3-CA-d.8 – Does the Land Meet the Eligibility Criteria?
If the DOC, after consulting with the California Department of Food and Agriculture, determines that the proposed site is eligible for a solar-use easement, the landowner must submit a Soil Management and Site Reclamation Plan to the city or county and the DOC.
3-CA-d.9 – Soil Management and Restoration Plan
Once the DOC has determined that the land meets the eligibility criteria, the landowner must submit a Soil Management and Site Restoration Plan. The plan must describe how the landowner will manage and protect the soil for future agricultural use during the time of the easement. The plan must also detail the process for restoring the site after the life of the solar-use easement and describe how impacts to adjacent agricultural operations will be mitigated.
The soil management section of the plan must include information about practices that will be utilized during the construction activities, operating activities, and removal activities. The plan must take into account soil protection, concurrent grazing activities, irrigation, and maintenance activities during the life of the easement and any impact on the soil during the removal process. The site restoration portion must describe how, at the termination of the easement, the land will be restored to the same condition that existed prior to approval of the solar-use easement. The plan must include the procedures to be used in restoring the site and provisions for monitoring the progress of restoration of the site. The DOC and the city or county may include requirements or restrictions on the landowner in addition to those required by statute.
See 14 CCR § 3108 for more specific requirements for the Soil Management and Site Restoration Plan.
3-CA-d.10 - Does the Department of Conservation Approve the Eligibility Request?
If the DOC does not approve the Eligibility Request, the process ends.
3-CA-d.11 – Send Notice of Approved Eligibility Request
Once the DOC approves the request for the solar-use easement, the city or county will be notified and finalization of the easement agreement can occur.
3-CA-d.12 to 3-CA-d.13 – Does the City or County Approve the Solar-Use Easement?
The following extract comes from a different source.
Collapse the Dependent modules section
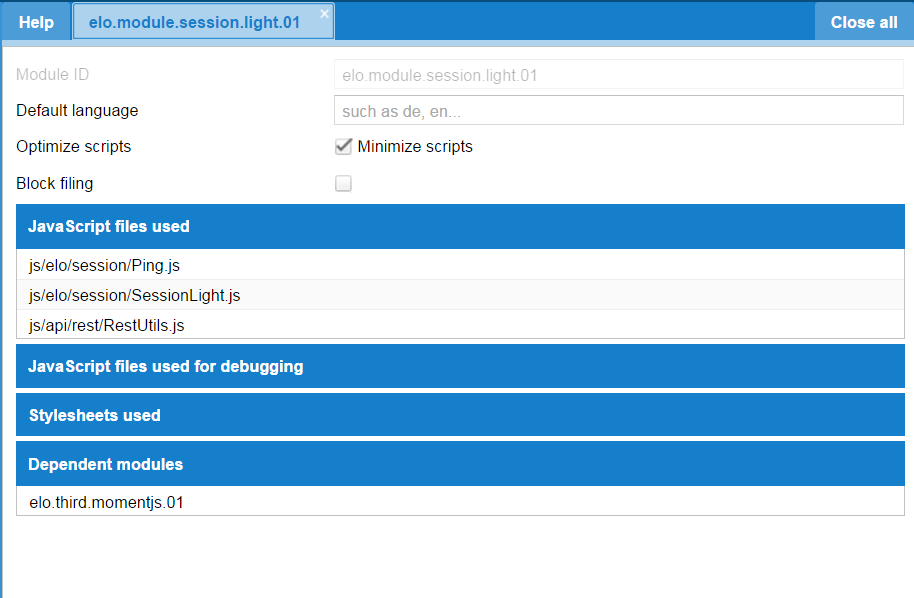The image size is (914, 598). coord(457,464)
When the city or county receive notice that the DOC has approved the solar-use easement, the city or county will be required to include as conditions of approval, all recommendations from the DOC regarding the Soil Management and Site Restoration Plan and require that the plan be implemented by the landowner.
See 14 CCR § 3109
When the solar-use easement agreement is finalized it must be accepted by the landowner and the city or county. Once the agreement is accepted it should be recorded in the office of the county recorder and a copy filed with the county assessor.